The data Start Marker

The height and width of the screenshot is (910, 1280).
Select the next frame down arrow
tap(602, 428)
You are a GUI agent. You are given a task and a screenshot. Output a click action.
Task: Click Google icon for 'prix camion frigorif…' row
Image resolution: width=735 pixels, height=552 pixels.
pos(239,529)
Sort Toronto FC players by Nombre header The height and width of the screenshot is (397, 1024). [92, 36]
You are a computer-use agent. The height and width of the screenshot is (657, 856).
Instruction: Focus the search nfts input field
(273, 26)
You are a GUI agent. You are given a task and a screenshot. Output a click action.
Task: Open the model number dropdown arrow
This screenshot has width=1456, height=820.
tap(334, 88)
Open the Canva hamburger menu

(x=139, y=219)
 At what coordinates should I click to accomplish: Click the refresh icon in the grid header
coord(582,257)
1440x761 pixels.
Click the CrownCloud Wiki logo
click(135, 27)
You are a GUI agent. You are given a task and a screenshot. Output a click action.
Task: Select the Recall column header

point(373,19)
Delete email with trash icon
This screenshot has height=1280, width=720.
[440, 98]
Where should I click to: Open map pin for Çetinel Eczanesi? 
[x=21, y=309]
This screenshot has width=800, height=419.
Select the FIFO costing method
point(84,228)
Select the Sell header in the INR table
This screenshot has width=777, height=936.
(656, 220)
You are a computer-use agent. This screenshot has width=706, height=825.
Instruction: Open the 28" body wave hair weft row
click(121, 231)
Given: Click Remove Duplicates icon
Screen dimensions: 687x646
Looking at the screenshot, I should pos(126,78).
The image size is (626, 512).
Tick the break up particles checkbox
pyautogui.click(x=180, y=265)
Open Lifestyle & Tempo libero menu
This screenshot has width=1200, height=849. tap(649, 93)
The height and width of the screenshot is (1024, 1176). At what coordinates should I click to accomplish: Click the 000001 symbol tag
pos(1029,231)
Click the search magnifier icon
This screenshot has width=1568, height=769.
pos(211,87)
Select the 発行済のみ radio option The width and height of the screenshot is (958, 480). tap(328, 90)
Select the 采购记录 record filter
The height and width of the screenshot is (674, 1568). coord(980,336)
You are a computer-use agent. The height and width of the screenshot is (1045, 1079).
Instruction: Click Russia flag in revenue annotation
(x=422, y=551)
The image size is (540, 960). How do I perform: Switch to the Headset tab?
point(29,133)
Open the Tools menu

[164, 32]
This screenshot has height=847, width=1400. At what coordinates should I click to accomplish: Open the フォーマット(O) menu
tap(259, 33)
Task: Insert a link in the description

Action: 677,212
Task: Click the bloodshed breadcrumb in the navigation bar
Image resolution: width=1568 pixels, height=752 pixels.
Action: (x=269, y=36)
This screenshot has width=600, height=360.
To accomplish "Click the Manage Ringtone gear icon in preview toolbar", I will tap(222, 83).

The data End Marker

**Try it**
Please retype exactly the line containing "You are a computer-use agent. This" and each line after it to the end of the records, and nothing more.

**Completed task**
You are a computer-use agent. This screenshot has width=706, height=825.
Instruction: Open the 28" body wave hair weft row
click(121, 231)
Given: Click Remove Duplicates icon
Screen dimensions: 687x646
Looking at the screenshot, I should pos(126,78).
The image size is (626, 512).
Tick the break up particles checkbox
pyautogui.click(x=180, y=265)
Open Lifestyle & Tempo libero menu
This screenshot has width=1200, height=849. tap(649, 93)
The height and width of the screenshot is (1024, 1176). At what coordinates should I click to accomplish: Click the 000001 symbol tag
pos(1029,231)
Click the search magnifier icon
This screenshot has width=1568, height=769.
pos(211,87)
Select the 発行済のみ radio option The width and height of the screenshot is (958, 480). tap(328, 90)
Select the 采购记录 record filter
The height and width of the screenshot is (674, 1568). coord(980,336)
You are a computer-use agent. The height and width of the screenshot is (1045, 1079).
Instruction: Click Russia flag in revenue annotation
(x=422, y=551)
The image size is (540, 960). How do I perform: Switch to the Headset tab?
point(29,133)
Open the Tools menu

[164, 32]
This screenshot has height=847, width=1400. At what coordinates should I click to accomplish: Open the フォーマット(O) menu
tap(259, 33)
Task: Insert a link in the description

Action: 677,212
Task: Click the bloodshed breadcrumb in the navigation bar
Image resolution: width=1568 pixels, height=752 pixels.
Action: (x=269, y=36)
This screenshot has width=600, height=360.
To accomplish "Click the Manage Ringtone gear icon in preview toolbar", I will tap(222, 83).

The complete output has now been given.